Eliot Wilson: Imprisonment, exile and the English Church 1553 – 1558

The brief revival of state-sponsored Catholicism in England under Mary I relied heavily on prelates, clergy and intellectuals who had been imprisoned or gone into exile after the initial Reformation under Henry VIII. Stephen Gardiner spent years in the Tower of London before becoming Lord Chancellor, while Reginald Pole, the Pope’s legate to England, had been in exile for decades. These two would be critical to the shaping of the new religious settlement. Equally, many of the religious who repopulated England’s monasteries and convents (or at least those which were restored) were returning from the Continent.

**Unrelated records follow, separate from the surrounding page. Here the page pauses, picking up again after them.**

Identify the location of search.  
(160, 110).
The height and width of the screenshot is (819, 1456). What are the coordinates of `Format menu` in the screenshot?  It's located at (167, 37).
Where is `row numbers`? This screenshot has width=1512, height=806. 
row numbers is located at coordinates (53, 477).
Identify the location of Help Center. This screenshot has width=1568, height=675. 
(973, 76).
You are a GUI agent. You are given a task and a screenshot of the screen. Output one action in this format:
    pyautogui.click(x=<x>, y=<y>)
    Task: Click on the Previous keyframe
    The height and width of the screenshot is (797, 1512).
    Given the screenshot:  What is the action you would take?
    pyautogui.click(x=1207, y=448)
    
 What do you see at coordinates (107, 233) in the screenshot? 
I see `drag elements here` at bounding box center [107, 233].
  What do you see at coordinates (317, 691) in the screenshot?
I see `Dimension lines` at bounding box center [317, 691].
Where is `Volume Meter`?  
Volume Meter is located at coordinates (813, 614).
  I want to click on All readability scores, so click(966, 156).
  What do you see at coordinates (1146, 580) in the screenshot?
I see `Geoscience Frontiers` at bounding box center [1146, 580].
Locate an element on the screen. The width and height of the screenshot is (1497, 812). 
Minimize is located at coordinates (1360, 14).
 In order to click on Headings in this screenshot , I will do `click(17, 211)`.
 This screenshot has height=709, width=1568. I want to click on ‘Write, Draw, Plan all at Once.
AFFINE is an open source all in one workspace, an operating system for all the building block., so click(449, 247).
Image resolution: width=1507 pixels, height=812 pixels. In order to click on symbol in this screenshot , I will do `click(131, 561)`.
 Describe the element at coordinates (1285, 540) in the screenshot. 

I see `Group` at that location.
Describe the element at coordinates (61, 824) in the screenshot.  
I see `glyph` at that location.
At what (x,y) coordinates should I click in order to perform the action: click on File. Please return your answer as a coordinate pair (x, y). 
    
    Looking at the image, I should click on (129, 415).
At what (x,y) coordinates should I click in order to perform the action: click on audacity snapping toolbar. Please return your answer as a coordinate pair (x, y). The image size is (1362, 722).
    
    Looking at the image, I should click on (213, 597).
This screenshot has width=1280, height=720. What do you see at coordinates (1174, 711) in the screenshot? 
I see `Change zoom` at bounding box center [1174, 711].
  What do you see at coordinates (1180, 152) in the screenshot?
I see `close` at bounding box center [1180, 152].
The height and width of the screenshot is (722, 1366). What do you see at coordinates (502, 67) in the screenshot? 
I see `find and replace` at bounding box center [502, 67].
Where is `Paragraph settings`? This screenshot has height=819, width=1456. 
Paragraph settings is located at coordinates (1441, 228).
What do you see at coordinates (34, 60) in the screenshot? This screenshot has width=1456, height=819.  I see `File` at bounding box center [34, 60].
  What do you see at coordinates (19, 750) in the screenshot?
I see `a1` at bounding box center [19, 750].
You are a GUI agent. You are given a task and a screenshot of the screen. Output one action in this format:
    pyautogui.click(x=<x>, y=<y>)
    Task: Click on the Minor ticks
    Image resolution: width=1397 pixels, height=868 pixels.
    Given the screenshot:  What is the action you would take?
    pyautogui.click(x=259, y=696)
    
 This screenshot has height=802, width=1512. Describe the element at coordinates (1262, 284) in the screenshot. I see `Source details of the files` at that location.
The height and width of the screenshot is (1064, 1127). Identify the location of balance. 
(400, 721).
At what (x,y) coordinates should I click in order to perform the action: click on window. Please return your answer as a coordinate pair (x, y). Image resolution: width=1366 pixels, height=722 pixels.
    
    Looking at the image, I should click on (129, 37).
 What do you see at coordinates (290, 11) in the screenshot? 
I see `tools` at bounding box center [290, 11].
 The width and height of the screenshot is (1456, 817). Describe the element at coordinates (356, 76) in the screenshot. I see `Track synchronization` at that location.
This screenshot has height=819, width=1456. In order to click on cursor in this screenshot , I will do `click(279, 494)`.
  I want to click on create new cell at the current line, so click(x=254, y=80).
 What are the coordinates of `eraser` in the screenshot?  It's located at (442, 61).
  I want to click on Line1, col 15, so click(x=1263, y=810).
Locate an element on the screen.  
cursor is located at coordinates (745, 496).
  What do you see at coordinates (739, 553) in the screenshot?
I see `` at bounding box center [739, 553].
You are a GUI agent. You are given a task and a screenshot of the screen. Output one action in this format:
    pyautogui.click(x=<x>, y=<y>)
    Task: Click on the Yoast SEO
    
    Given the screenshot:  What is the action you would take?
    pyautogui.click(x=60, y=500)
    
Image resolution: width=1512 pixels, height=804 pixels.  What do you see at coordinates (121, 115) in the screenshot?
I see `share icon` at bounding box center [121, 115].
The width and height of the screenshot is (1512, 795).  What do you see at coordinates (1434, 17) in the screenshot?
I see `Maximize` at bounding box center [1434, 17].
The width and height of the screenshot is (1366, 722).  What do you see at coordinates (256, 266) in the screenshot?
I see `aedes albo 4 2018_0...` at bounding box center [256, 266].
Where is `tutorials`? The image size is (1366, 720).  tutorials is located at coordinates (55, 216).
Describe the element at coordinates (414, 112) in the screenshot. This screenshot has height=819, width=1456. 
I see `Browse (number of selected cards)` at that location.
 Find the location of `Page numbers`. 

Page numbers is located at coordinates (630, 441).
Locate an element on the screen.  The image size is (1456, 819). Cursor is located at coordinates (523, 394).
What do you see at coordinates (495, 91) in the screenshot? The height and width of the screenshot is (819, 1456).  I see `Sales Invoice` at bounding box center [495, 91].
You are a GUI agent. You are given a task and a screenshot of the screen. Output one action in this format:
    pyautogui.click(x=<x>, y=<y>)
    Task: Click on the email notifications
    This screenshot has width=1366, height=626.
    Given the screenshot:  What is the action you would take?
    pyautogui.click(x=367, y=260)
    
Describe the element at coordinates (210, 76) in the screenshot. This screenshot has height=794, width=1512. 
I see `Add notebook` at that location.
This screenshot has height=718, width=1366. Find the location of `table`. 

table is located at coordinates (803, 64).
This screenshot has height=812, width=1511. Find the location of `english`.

The restoration of the Catholic Church during the years 1553 to 1558 was a vigorous and credible project with a distinctive flavour and a theology which mixed traditional English thinking with some of the themes emerging from the Continent. It drew inspiration from many wells, but the fact that several of its key players had been excluded in one way or another – even the Queen herself had suffered a kind of internal exile after the annulment of Henry’s marriage to Katharine of Aragon – was a strong influence on the resurgent and combative nature of the Marian Reformation. Its architects knew what they had lost and what they had to rebuild, and also knew how to deal with dissent, having learned the hard way through personal experience.